Plenty of the questions are reasonable, that's why I joined and stay on my kid's FB parents pages. But at least 40-60% are hilarious and helicopter parents. The above is an example of such. Or parents complaining that their kid's dorm doesn't have AC when only 30% of the dorms have AC and it's not needed past the first 2-3 weeks of the year and normally not needed in May (picked my kid up in May and it was 50-60 degrees most years). It's almost as if they did no research at all on the university housing.


"How can my daughter get a single room with a private bathroom as a freshman?"

I don't understand where these people went to college that they think some things are possible.


They are possible. It is called "rent an apartment"

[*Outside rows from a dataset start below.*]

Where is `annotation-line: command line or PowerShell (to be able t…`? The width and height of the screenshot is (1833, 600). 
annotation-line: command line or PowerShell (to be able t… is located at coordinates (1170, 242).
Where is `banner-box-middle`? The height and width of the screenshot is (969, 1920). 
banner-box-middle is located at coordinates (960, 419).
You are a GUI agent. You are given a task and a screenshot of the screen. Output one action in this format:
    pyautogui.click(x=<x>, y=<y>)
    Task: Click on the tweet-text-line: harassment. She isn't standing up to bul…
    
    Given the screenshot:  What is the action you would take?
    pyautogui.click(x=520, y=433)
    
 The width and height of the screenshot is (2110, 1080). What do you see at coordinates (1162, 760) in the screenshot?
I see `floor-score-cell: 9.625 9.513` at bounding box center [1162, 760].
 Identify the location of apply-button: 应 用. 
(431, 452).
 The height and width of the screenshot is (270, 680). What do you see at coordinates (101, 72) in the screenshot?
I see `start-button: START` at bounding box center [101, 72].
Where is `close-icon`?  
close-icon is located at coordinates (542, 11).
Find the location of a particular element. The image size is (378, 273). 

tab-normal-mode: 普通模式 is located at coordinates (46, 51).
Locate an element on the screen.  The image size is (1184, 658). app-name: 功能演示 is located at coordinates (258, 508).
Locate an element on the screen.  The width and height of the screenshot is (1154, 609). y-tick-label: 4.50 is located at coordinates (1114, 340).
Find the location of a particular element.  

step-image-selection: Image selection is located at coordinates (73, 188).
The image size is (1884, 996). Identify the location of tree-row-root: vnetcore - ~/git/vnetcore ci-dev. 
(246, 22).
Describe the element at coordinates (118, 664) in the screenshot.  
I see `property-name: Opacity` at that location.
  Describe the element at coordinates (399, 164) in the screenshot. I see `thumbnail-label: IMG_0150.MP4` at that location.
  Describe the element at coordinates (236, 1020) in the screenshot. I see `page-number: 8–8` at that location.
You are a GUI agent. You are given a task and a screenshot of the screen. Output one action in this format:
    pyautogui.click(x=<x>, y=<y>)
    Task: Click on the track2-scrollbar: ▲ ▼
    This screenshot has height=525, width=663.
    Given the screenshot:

OK, but will the apartment be right next to the building where she has most of her classes? Also, why is the campus so spread out? And pick one of the following: I cannot believe my kid is required to live on campus for X years/I cannot believe there is no guaranteed on-campus housing after year X
Anonymous
Anonymous wrote:The fb group for college parents is stressing me out. People keep posting all these things for the dorm room that I never even considered! I don’t think we will get them but it’s still stressful.


same
but they keep posting all these things for their kids' rooms but end with "remember less is more"!